Data extracted from a collection
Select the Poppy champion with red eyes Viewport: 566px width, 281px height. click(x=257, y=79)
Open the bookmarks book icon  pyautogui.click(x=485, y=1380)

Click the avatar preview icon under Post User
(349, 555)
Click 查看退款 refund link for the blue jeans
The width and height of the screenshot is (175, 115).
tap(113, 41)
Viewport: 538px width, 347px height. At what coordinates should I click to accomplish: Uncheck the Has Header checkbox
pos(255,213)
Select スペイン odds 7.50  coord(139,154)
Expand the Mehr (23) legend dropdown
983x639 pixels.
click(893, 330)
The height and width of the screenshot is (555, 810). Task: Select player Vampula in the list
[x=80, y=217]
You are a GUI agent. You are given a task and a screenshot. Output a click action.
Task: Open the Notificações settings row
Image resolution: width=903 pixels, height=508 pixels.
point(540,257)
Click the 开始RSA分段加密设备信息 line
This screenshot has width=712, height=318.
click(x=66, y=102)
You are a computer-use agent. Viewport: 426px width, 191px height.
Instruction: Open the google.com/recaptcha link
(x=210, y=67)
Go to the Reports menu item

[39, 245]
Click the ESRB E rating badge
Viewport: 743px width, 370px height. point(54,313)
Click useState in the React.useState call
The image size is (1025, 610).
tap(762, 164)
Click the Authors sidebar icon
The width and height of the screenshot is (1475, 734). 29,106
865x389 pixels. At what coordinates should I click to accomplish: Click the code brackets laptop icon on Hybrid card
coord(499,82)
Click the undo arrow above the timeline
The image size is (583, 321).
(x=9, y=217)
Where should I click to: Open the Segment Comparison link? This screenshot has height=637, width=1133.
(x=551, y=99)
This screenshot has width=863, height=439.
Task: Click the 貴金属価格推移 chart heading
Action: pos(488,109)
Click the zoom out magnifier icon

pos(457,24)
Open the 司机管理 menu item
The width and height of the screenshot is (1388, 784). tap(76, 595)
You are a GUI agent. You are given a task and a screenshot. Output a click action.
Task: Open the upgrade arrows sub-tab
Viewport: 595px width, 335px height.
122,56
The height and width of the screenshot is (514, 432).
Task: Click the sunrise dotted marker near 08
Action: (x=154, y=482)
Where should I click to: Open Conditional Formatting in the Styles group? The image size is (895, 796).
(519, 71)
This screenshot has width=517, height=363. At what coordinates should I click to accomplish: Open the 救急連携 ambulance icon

THE TASK
Can you lay out the lines above as a Markdown table with the columns Row and Line, numbering each line and leaving out the blank ones?

RESULT
| Row | Line |
|---|---|
| 1 | Select the Poppy champion with red eyes Viewport: 566px width, 281px height. click(x=257, y=79) |
| 2 | Open the bookmarks book icon  pyautogui.click(x=485, y=1380) |
| 3 | Click the avatar preview icon under Post User |
| 4 | (349, 555) |
| 5 | Click 查看退款 refund link for the blue jeans |
| 6 | The width and height of the screenshot is (175, 115). |
| 7 | tap(113, 41) |
| 8 | Viewport: 538px width, 347px height. At what coordinates should I click to accomplish: Uncheck the Has Header checkbox |
| 9 | pos(255,213) |
| 10 | Select スペイン odds 7.50  coord(139,154) |
| 11 | Expand the Mehr (23) legend dropdown |
| 12 | 983x639 pixels. |
| 13 | click(893, 330) |
| 14 | The height and width of the screenshot is (555, 810). Task: Select player Vampula in the list |
| 15 | [x=80, y=217] |
| 16 | You are a GUI agent. You are given a task and a screenshot. Output a click action. |
| 17 | Task: Open the Notificações settings row |
| 18 | Image resolution: width=903 pixels, height=508 pixels. |
| 19 | point(540,257) |
| 20 | Click the 开始RSA分段加密设备信息 line |
| 21 | This screenshot has width=712, height=318. |
| 22 | click(x=66, y=102) |
| 23 | You are a computer-use agent. Viewport: 426px width, 191px height. |
| 24 | Instruction: Open the google.com/recaptcha link |
| 25 | (x=210, y=67) |
| 26 | Go to the Reports menu item |
| 27 | [39, 245] |
| 28 | Click the ESRB E rating badge |
| 29 | Viewport: 743px width, 370px height. point(54,313) |
| 30 | Click useState in the React.useState call |
| 31 | The image size is (1025, 610). |
| 32 | tap(762, 164) |
| 33 | Click the Authors sidebar icon |
| 34 | The width and height of the screenshot is (1475, 734). 29,106 |
| 35 | 865x389 pixels. At what coordinates should I click to accomplish: Click the code brackets laptop icon on Hybrid card |
| 36 | coord(499,82) |
| 37 | Click the undo arrow above the timeline |
| 38 | The image size is (583, 321). |
| 39 | (x=9, y=217) |
| 40 | Where should I click to: Open the Segment Comparison link? This screenshot has height=637, width=1133. |
| 41 | (x=551, y=99) |
| 42 | This screenshot has width=863, height=439. |
| 43 | Task: Click the 貴金属価格推移 chart heading |
| 44 | Action: pos(488,109) |
| 45 | Click the zoom out magnifier icon |
| 46 | pos(457,24) |
| 47 | Open the 司机管理 menu item |
| 48 | The width and height of the screenshot is (1388, 784). tap(76, 595) |
| 49 | You are a GUI agent. You are given a task and a screenshot. Output a click action. |
| 50 | Task: Open the upgrade arrows sub-tab |
| 51 | Viewport: 595px width, 335px height. |
| 52 | 122,56 |
| 53 | The height and width of the screenshot is (514, 432). |
| 54 | Task: Click the sunrise dotted marker near 08 |
| 55 | Action: (x=154, y=482) |
| 56 | Where should I click to: Open Conditional Formatting in the Styles group? The image size is (895, 796). |
| 57 | (519, 71) |
| 58 | This screenshot has width=517, height=363. At what coordinates should I click to accomplish: Open the 救急連携 ambulance icon |